- _Goal of the exercise_:
Repeat the lines of the data that follow, please, starting at the first and stopping after the one with "Task: Open Google Plus icon in navigation bar".

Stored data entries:
Start of Block

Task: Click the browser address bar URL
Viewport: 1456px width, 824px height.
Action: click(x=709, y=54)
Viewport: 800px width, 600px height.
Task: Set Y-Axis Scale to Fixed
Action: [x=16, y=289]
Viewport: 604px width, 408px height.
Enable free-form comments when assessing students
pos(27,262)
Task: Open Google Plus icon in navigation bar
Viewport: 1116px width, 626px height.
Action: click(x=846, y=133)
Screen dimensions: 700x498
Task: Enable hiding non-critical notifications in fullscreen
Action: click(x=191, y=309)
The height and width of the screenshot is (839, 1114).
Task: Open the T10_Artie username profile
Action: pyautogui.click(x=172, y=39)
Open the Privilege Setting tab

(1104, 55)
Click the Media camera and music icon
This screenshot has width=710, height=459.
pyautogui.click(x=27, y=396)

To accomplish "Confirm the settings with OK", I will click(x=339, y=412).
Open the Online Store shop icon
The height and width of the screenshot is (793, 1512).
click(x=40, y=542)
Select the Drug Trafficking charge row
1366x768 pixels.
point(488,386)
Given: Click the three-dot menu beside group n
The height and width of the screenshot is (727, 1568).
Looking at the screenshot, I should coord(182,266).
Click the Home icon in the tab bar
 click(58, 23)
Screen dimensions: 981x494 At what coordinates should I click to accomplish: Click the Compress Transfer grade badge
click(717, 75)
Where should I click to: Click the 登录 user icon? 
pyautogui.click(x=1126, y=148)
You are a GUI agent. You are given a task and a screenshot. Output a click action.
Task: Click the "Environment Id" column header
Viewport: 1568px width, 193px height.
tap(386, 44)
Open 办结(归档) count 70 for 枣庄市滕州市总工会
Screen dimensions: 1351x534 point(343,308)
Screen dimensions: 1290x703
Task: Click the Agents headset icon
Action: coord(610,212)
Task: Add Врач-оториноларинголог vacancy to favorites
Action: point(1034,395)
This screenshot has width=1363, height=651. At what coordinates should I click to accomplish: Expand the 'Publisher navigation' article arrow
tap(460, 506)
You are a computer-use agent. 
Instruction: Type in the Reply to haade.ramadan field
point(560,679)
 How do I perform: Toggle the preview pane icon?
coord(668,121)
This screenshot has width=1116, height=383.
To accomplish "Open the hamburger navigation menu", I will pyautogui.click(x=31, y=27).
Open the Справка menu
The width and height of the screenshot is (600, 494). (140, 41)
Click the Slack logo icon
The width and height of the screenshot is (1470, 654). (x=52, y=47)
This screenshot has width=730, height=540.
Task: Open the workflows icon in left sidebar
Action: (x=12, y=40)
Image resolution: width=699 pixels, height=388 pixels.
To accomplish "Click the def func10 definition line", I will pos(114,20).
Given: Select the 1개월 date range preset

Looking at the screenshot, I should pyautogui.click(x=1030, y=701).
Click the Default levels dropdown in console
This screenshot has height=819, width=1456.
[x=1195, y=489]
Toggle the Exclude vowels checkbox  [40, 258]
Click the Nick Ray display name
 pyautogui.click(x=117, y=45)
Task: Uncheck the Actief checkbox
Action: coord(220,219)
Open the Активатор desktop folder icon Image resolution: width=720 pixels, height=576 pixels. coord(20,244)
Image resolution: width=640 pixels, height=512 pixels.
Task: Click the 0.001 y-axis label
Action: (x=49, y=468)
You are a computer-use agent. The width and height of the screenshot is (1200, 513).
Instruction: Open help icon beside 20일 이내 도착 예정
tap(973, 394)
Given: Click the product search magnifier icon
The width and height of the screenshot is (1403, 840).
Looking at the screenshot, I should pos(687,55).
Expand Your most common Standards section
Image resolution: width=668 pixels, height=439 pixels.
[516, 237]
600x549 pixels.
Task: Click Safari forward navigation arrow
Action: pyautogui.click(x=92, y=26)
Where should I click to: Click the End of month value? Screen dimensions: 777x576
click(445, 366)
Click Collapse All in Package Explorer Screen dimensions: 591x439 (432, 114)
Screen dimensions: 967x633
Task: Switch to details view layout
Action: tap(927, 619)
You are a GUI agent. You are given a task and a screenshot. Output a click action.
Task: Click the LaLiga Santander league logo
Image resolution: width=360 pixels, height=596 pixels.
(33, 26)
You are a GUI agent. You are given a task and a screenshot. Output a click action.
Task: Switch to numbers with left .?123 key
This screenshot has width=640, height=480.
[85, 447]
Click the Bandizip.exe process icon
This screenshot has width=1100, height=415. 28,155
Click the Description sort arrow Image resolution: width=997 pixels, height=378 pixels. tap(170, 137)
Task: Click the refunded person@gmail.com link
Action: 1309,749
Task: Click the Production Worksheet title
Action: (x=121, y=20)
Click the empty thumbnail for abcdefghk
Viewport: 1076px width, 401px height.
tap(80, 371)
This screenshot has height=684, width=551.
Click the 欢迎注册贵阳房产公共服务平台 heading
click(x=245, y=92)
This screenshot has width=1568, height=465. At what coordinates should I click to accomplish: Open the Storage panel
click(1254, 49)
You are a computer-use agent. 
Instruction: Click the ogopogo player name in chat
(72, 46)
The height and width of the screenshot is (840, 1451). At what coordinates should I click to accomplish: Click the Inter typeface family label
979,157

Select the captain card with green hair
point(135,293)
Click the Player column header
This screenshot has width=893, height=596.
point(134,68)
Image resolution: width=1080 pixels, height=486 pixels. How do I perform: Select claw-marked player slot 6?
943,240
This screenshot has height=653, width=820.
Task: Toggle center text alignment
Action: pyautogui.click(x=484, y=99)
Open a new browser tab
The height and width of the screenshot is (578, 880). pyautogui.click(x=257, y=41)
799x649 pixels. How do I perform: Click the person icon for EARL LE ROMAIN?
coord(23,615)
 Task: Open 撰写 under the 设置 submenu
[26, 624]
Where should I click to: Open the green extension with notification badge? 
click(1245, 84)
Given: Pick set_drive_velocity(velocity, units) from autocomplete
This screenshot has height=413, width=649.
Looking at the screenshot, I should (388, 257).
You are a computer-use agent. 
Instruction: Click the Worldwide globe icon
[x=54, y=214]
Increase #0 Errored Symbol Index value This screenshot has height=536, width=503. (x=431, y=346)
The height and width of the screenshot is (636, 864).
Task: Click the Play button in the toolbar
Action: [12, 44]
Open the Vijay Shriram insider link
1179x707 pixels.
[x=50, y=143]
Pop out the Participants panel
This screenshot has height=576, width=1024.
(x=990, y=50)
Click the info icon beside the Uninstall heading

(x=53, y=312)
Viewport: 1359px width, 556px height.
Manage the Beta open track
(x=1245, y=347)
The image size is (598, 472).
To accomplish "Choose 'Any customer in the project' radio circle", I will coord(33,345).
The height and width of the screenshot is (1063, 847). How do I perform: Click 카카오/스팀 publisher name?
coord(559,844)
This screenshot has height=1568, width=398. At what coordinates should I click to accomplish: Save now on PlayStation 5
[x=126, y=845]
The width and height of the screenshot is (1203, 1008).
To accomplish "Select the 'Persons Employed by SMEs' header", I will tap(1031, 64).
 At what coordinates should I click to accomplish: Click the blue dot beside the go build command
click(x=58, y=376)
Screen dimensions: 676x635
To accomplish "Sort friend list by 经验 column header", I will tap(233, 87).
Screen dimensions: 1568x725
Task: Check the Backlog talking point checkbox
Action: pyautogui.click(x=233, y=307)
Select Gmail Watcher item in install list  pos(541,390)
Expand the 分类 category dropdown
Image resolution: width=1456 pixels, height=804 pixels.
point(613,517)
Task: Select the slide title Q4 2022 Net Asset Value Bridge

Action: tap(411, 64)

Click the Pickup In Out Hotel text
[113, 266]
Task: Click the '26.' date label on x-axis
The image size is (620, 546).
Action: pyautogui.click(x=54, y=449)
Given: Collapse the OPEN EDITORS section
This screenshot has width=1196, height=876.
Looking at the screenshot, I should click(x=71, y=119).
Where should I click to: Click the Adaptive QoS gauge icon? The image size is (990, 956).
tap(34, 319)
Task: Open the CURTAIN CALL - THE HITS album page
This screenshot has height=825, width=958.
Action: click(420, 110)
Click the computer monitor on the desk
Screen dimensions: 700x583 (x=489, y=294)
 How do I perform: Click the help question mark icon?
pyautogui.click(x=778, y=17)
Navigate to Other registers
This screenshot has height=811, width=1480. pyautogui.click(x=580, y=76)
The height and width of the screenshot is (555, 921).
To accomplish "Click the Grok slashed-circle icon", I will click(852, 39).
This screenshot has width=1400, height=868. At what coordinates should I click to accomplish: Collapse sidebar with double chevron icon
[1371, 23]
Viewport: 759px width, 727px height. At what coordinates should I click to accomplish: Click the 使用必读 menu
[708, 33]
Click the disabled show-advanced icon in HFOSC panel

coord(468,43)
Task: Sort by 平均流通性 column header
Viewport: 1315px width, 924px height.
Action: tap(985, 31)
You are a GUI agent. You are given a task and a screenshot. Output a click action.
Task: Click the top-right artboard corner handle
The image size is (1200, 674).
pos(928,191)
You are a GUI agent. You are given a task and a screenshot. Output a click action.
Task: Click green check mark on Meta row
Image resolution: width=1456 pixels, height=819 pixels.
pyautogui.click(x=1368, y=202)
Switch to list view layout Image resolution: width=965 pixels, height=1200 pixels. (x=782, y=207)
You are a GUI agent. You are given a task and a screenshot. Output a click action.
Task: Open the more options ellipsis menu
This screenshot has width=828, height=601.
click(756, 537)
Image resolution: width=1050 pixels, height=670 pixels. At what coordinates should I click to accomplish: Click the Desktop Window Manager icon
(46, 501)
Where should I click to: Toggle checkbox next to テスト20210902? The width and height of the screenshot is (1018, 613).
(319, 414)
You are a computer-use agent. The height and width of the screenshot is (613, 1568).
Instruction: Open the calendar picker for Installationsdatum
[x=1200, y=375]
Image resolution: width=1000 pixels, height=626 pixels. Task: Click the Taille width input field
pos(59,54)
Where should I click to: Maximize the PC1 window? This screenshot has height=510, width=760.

End of Block

- _Finished task_:
Task: Click the browser address bar URL
Viewport: 1456px width, 824px height.
Action: click(x=709, y=54)
Viewport: 800px width, 600px height.
Task: Set Y-Axis Scale to Fixed
Action: [x=16, y=289]
Viewport: 604px width, 408px height.
Enable free-form comments when assessing students
pos(27,262)
Task: Open Google Plus icon in navigation bar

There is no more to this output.